The three-layer system, envisioned as a slab in an asymmetric environment, has recently been studied by Allcock and Erdélyi (2017) and Zsámberger, Allcock, and Erdélyi (2018) in the context of linear wave propagation. Here, we focus on the effects that a steady flow within the slab has on the propagation of magnetoacoustic waves, and on how the asymmetry affects the KHI threshold values. In Section 2, we assume that our system is governed by the ideal MHD equations, and we derive the dispersion relation for waves propagating along the slab. In Section 3, we obtain approximate solutions to the dispersion relation in the thin slab limit, and classify the modes in terms of the characteristic speeds of the system. In Section 4, we obtain general solutions to the dispersion relation and also the KHI thresholds. Finally, Section 5 summarises the results and provides context for their implications.

2 The Dispersion Relation

We introduce a slab of plasma bounded by two interfaces at \(\pm x_{0}\), of density, pressure, and temperature \(\rho_{0}\), \(p_{0}\), and \(T_{0}\), respectively, and magnetic field \(\mathbf{B}_{0} = (0, 0, B _{0})\), which is subject to a steady flow \(\mathbf{U}_{0} = (0, 0, U _{0})\). The slab is embedded in an asymmetric environment, defined as having density, pressure, and temperature \(\rho_{1}\), \(p_{1}\), and \(T_{1}\) on the left side, and \(\rho_{2}\), \(p_{2}\), and \(T_{2}\) on the right side, as illustrated in Figure 2. The exterior is neither subject to magnetic fields nor to flows. It follows that the fluid in the interior region of the slab is governed by the ideal MHD equations, while the exterior regions are described using the gas equations.

Figure 2

Steady magnetic slab embedded in a static asymmetric unmagnetised environment.

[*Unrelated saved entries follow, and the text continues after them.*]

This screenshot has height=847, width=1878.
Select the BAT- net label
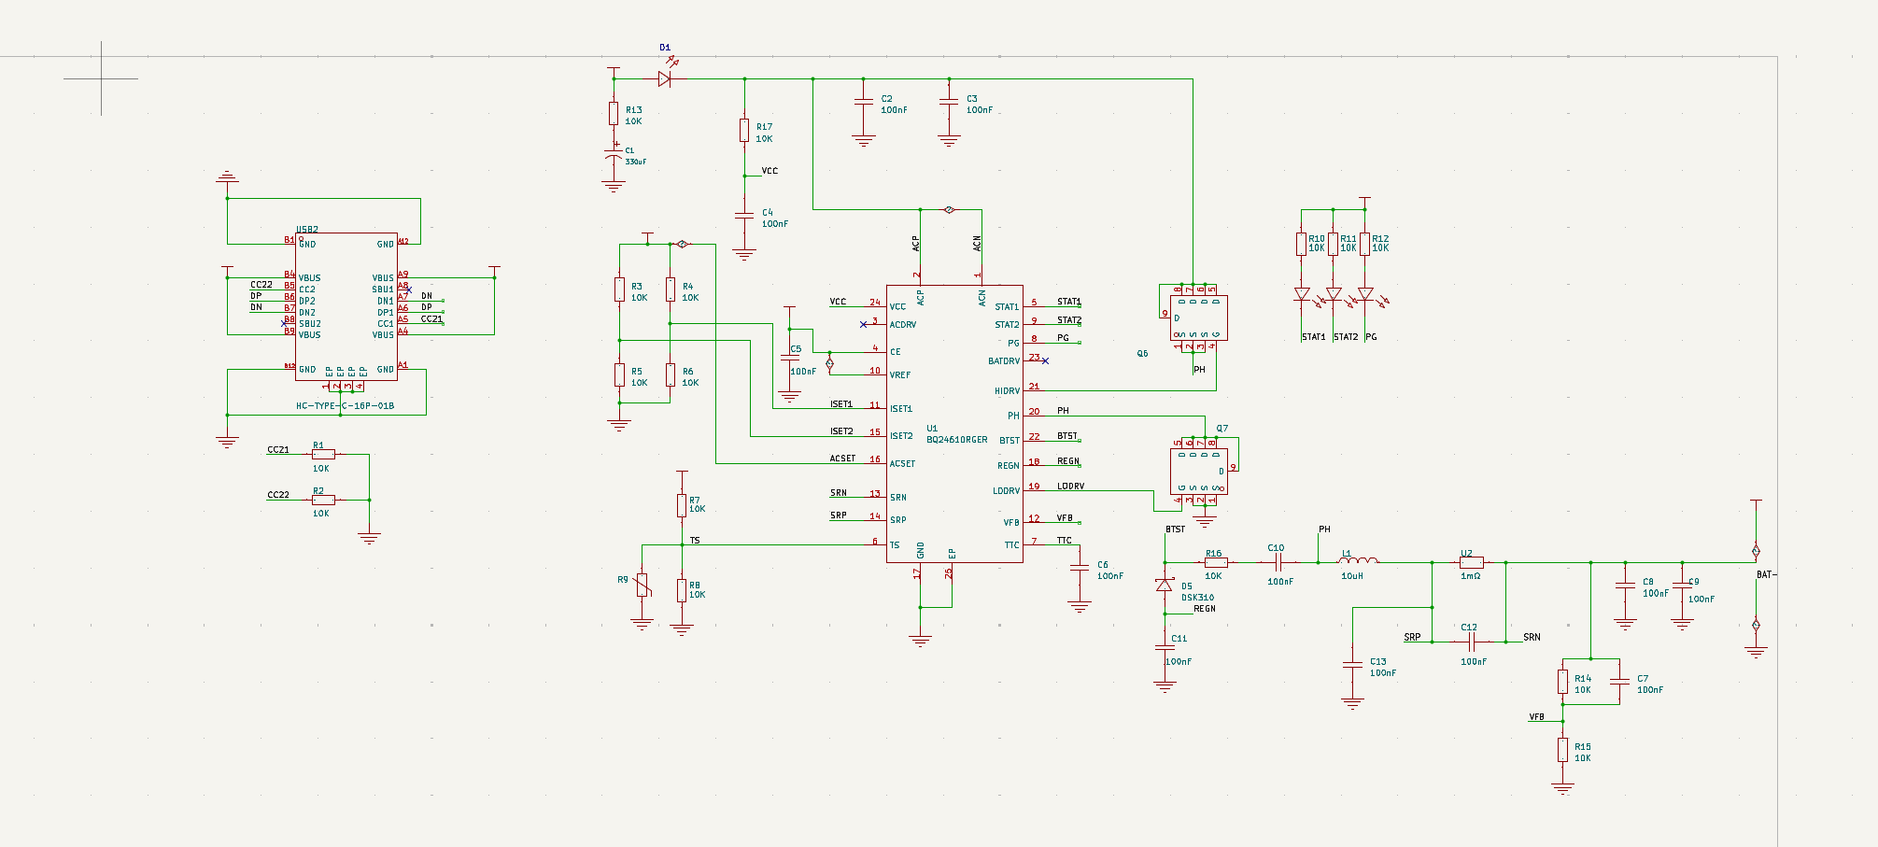point(1766,574)
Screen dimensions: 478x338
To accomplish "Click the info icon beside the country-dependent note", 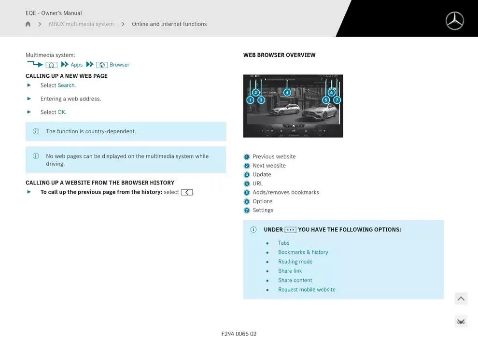I will (36, 131).
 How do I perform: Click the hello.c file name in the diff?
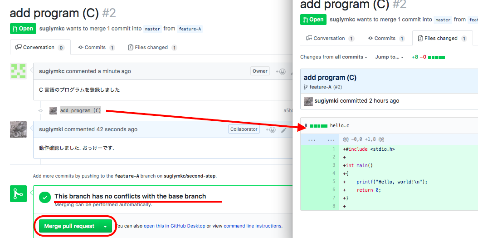(x=340, y=125)
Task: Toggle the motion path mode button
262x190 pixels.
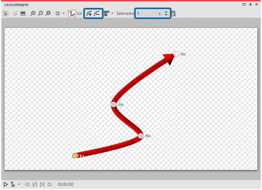Action: click(x=72, y=13)
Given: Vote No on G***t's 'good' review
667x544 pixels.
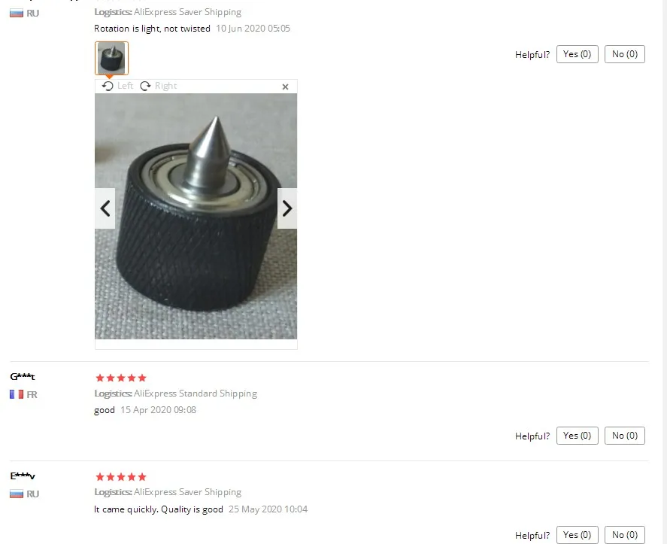Looking at the screenshot, I should coord(625,436).
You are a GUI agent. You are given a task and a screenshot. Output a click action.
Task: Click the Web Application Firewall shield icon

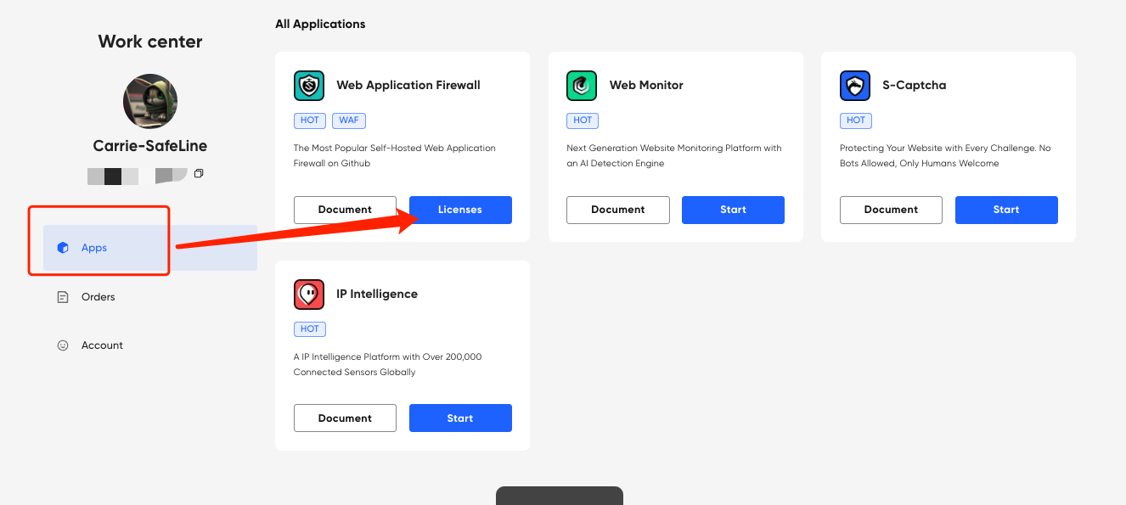point(309,86)
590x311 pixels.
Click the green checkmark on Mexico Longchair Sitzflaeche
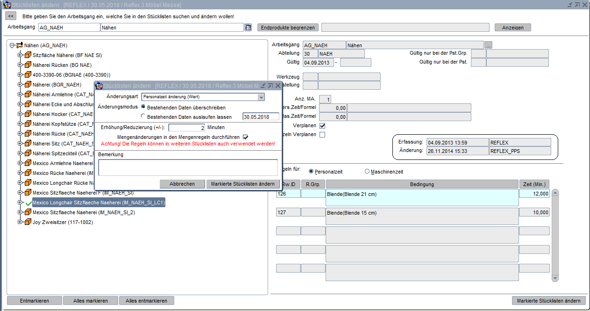pyautogui.click(x=28, y=203)
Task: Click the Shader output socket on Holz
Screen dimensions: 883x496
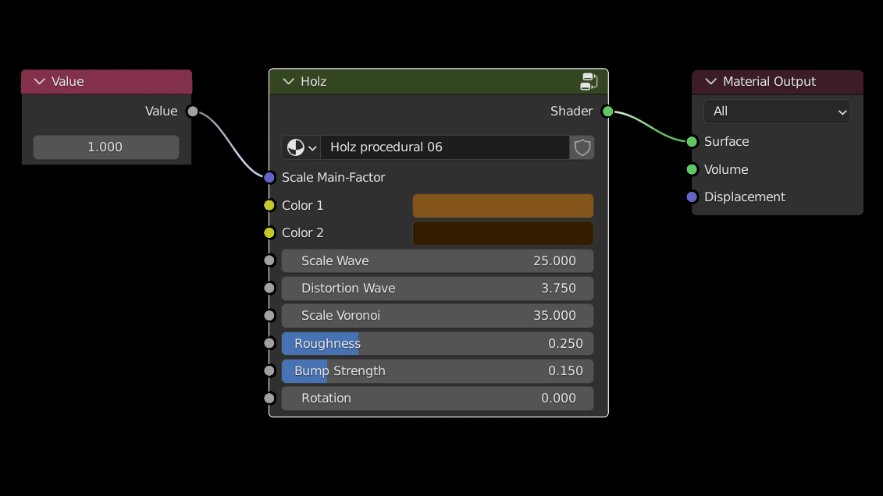Action: pos(607,112)
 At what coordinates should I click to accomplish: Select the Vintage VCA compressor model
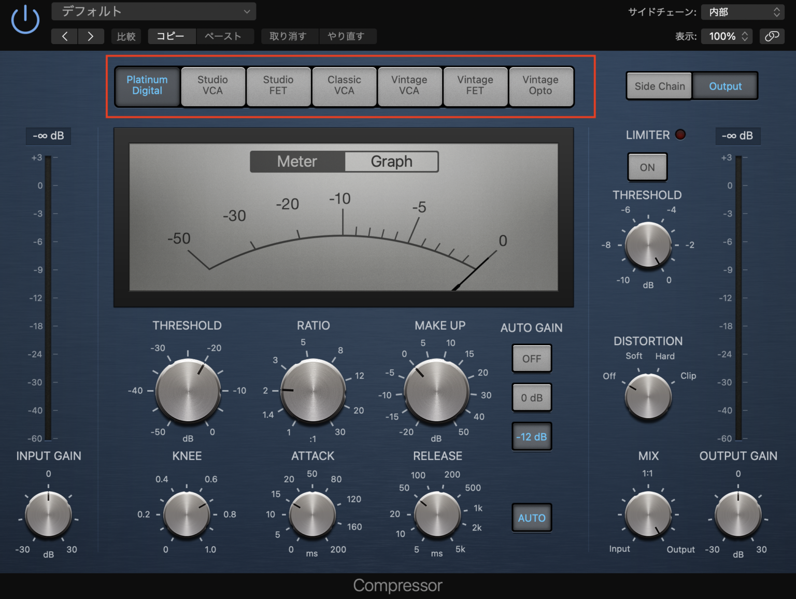[409, 86]
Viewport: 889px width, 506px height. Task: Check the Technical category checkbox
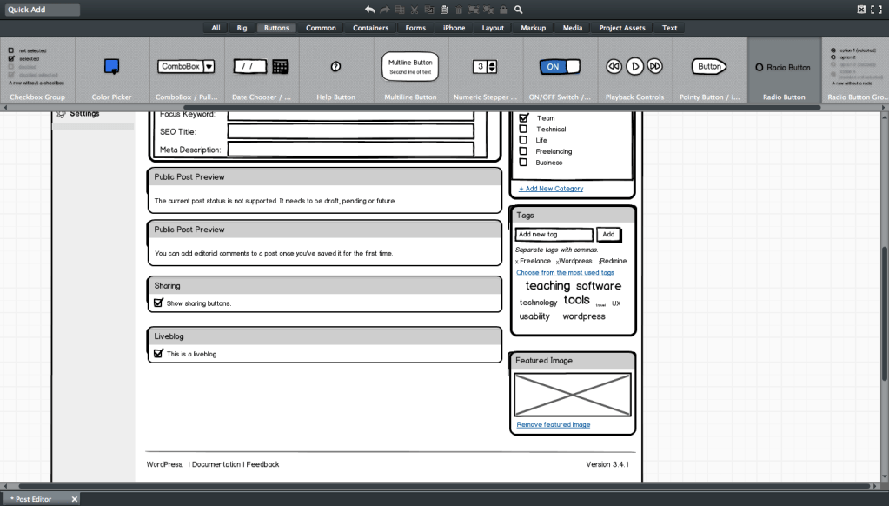pos(524,128)
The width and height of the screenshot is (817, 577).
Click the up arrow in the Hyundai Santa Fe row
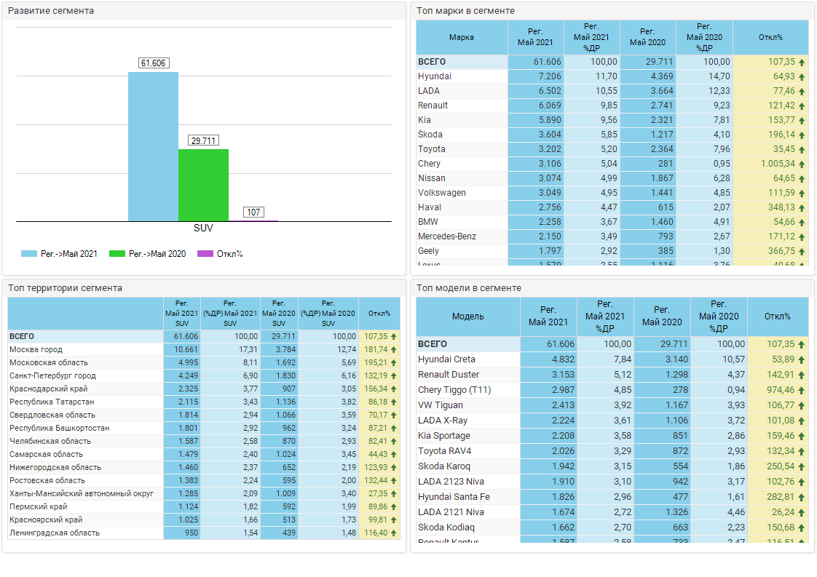click(802, 497)
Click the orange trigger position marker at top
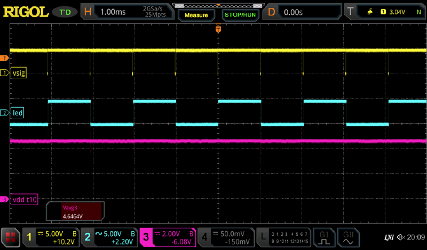Screen dimensions: 427x250 pos(218,30)
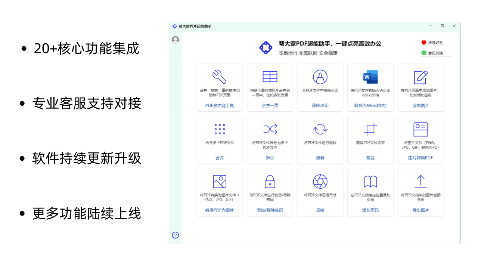
Task: Select the 合并一页 grid tool icon
Action: [270, 77]
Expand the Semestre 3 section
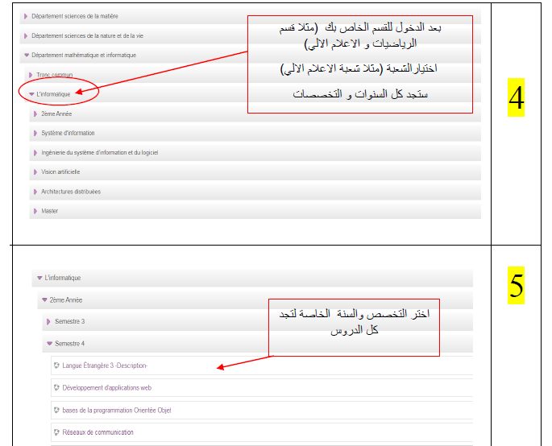The width and height of the screenshot is (552, 446). 69,322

We wish to obtain a governing equation describing the propagation of linear magnetoacoustic waves along the parallel interfaces. Linearising the ideal MHD equations, subject to the previously defined background conditions, allows us to write them in the form

$$\begin{aligned} \begin{aligned} \frac{\mathrm{D} \rho}{\mathrm{D} t} + \rho_{0} \nabla\cdot \mathbf{v} &= 0, \\ \rho_{0}\frac{\mathrm{D} \mathbf{v}}{\mathrm{D} t} &= - \nabla\biggl( p + \frac{1}{\mu} b_{z} B_{0} \biggr) + \frac{B_{0}}{\mu} \frac{\partial \mathbf{b}}{\partial z}, \\ \frac{\mathrm{D} p}{\mathrm{D} t} &= c_{0}^{2} \frac{\mathrm {D}\rho}{\mathrm{D} t}, \\ \frac{\mathrm{D} \mathbf{b}}{\mathrm{D} t} &= - \mathbf{B}_{0} (\nabla\cdot\mathbf{v} )+ B_{0} \frac{\partial\mathbf {v}}{\partial z}. \end{aligned} \end{aligned}$$

(1)

Here \(\rho, p, \mathbf{b} = (b_{x}, b_{y}, b_{z})\), and \(\mathbf{v} = (v_{x}, v_{y}, v_{z})\) are small perturbations from the equilibrium, and \(\frac{\mathrm{D}}{\mathrm{D} t} = \frac{\partial}{\partial t} + U _{0} \frac{\partial}{\partial z}\) is the material derivative. The sound speed is defined as \(c_{0}^{2} = \gamma p_{0}/\rho_{0}\).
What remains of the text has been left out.